You Don’t Know What You Don’t Know

print("Let's take a look!")

from sys import argv
from pandas import read_csv, concat

if __name__ == '__main__':
    # output_filename = argv[1]
    output_filename = 'data/file.parquet'

    # input_filenames = argv[2:]
    input_filenames = ['data/file0.csv', 'data/file1.csv']

    raw_data = {}
    for fn in input_filenames:
        raw_data[fn] = (
            read_csv(fn, parse_dates=['date'], index_col=['date', 'entity'])
                # .assign(source=fn)
                .squeeze(axis='columns')
        )

    data = concat(raw_data.values())
    data.to_frame().to_parquet(output_filename)

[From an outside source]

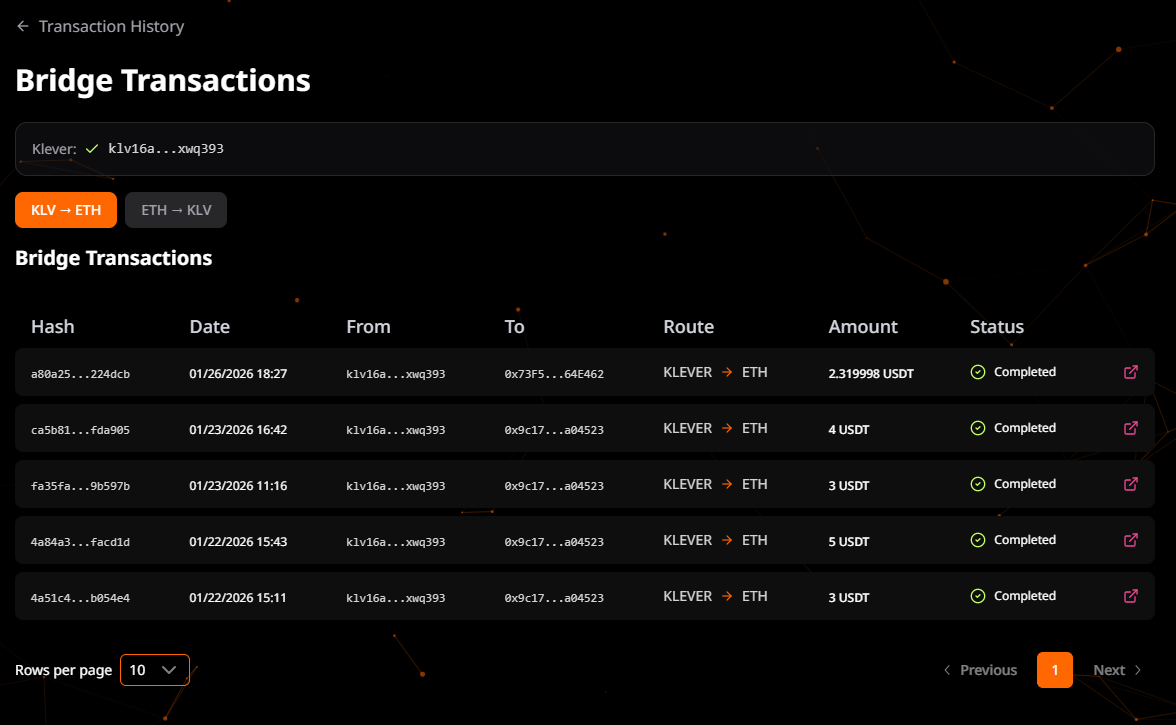Screen dimensions: 1176x725
Task: Click the Klever wallet address field
Action: pos(584,149)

from argparse import ArgumentParser
from pandas import read_csv, concat

parser = ArgumentParser()
parser.add_argument('-o', '--output', help='output filename')
parser.add_argument('filenames', nargs='+', help='input filenames')

if __name__ == '__main__':
    # args = parser.parse_args()
    args = parser.parse_args([
        'data/file0.csv', 'data/file1.csv',
        '-o', 'data/file.parquet',
    ])

    raw_data = {}
    for fn in args.filenames:
        raw_data[fn] = (
            read_csv(fn, parse_dates=['date'], index_col=['date', 'entity'])
                .squeeze(axis='columns')
        )

    data = concat(raw_data.values())
    data.to_frame().to_parquet(args.output)

from argparse import ArgumentParser
from pandas import read_csv, concat
from os import system

parser = ArgumentParser()
parser.add_argument('-o', '--output', help='output filename')
parser.add_argument('filenames', nargs='+', help='input filenames')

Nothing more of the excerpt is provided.